When you accept contract work, this means that you are going to be in the position you’re in for a fixed amount of time, be it three months, six months or even a year. A lot of jobs offer work on a contractual basis, even athletes sign contracts allowing them to stay with a team for a certain number of years. But the glamorous world of sports is far different from the kind of labor that we do.
Most of the time, when we look for a job, we tend to search for jobs that are permanent. Or in other words, we want to be rest assured of stability when it comes to our income.
Also, with work where you’re hired as a regular employee, your income taxes and pension plan contributions are deducted automatically from your pay by your employer. None of these things are available to you when you do contract work. In other words, you have to fend for yourself should you choose the contractual employee route.
Whichever way you look at it, there will be positives and negatives for accepting contract work. Below, we break down why getting a job on a contract basis is a good move and why it’s not.
List of Pros of Contract Work
1. You Can Impress An Employer Which Can Lead To Better Opportunities.
Hard work is the key to succeeding in contract work. When an employer sees that they can trust you with several tasks, they might just want to bring you on board for a full-time job. After all, once you grab hold of a good worker, you try your best to hold on to that employee for as long possible.
Every company deserves good workers, but sometimes they can be hard to find. So when a company chooses to give you a shot, don’t think in temporary terms – that you’re just in this for a number of months. Instead of thinking in the negative, go for something more positive. Put everything you’ve got into your work and all of your hard work will surely pay off.
Employees always notice good workers and they want to hang on to them. So even if the gig you signed up for lasts for just a while, try and make the most out of it. This doesn’t mean that any temporary job you sign up for will automatically lead to full-time promotion. But it’s important to show that you care for your job because you just never know who’s watching.
Yes, you may bid the place of your employment in a few months’ time, but making an impression will surely put you in the good books of your current employer. Who knows? Maybe one day you’ll be working for someone else but a call will come from a previous employer offering better opportunities
2. You Do Work And Then You Head Home.
When performing contractual work, you’re only meant to be “at work” for the day until such a time when your contract ends. This means that other office-related things like attending meetings at ungodly hours aren’t part of your routine. You’re tasked with doing a certain thing and that’s what you’ll focus on until you’re no longer contractually obliged to do so.

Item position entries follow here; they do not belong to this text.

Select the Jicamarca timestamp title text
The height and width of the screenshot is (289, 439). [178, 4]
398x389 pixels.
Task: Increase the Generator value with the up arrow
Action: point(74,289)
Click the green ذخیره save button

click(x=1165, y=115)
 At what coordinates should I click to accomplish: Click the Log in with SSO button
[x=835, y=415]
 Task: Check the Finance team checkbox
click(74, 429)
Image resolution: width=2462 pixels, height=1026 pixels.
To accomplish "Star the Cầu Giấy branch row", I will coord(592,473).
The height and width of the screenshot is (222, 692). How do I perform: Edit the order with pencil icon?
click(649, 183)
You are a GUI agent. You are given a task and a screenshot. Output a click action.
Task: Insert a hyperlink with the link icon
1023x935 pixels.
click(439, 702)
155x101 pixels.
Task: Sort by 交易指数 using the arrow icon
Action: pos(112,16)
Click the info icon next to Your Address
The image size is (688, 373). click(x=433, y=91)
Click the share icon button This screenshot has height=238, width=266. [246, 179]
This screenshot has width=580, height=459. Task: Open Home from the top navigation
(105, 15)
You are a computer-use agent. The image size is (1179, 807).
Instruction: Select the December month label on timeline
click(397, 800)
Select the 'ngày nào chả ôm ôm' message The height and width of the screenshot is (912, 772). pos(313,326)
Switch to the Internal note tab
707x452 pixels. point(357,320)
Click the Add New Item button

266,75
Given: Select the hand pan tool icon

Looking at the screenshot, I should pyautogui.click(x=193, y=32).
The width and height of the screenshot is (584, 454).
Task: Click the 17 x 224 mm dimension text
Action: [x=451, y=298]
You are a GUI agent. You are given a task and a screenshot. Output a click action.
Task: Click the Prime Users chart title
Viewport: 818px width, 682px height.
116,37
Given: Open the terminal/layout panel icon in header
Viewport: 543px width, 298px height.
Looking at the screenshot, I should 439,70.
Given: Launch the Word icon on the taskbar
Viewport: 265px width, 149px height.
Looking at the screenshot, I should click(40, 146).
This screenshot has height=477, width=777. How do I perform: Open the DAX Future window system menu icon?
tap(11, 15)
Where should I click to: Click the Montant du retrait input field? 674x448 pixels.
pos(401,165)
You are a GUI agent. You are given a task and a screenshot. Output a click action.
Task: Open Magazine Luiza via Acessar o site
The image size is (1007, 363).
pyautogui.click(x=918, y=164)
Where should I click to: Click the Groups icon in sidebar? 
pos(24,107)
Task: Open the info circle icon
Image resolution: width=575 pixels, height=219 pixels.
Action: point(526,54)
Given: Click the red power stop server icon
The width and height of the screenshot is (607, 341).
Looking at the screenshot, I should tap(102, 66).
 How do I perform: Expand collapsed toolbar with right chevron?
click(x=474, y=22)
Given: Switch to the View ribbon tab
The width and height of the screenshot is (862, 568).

What makes this setup nice is that when the work shift is over, all you have to do is get home, spend time with your family and do the things that you love.
3. You Acquire Skills a Whole Lot Faster.
Being involved in contract work often means dabbling in various jobs across many industries. Doing so builds up your skills as quickly as possible. When you’re exposes to a variety of projects and work environments, picking up new skills will be so much easier.
4. You Don’t Have To Be Involved In Office Politics.
Every office seems to operate like they’re a government agency. As a contact worker, you need not be bothered by such things. There’s no reason for you to get highly involved in office politics because you’re going elsewhere in a couple of weeks, months or years.
5. You Can Earn Higher Wages.
When you’re a contract worker, there’s a chance you can get a higher pay because your job is not secure. Generally, contract workers receive about 30 to 100% higher gross pay than those who have permanent work. Overtime pay is also provided to contract workers which can increase their take home pay.
List of Cons of Contract Work
1. You Don’t Get Paid When You Don’t Work.
As a regular worker, you are entitled to benefits offered by your company – vacation leaves, sick leaves and such. When you’re involved in a contractual situation and can’t work for a day or even days, that means you get no pay. Absolutely nothing.
This is why the life of a contract worker is always tricky. A next job after the current one isn’t even a guarantee. So there will be days when contractors do suffer from not having any income at all.
2. You Have To Fend For Yourself In Terms Of Benefits.
As a contract worker, you don’t have an employer who will gladly take off a certain amount from your paycheck for government contributions and such. Well, you do have an employer but they are more about writing your check and nothing more. So, basically you have to do these things on your own.
3. You Don’t Have Job Security.
Just like coaching jobs in sporting teams, you can get cut at any time. Take Carlo Ancelotti at Real Madrid for example. While that team is used to parting ways with coaches who don’t produce trophies in a given year, Ancelotti still had a year left on his three-year contract when the football club decided to fire him.
It was a strange gesture given that he was responsible for delivering La Decima and taking a badly injured team to the semifinals of the Champions League. Then again, that is the nature of contracts: if you don’t deliver on what is asked of you, your employer will gladly show you the door.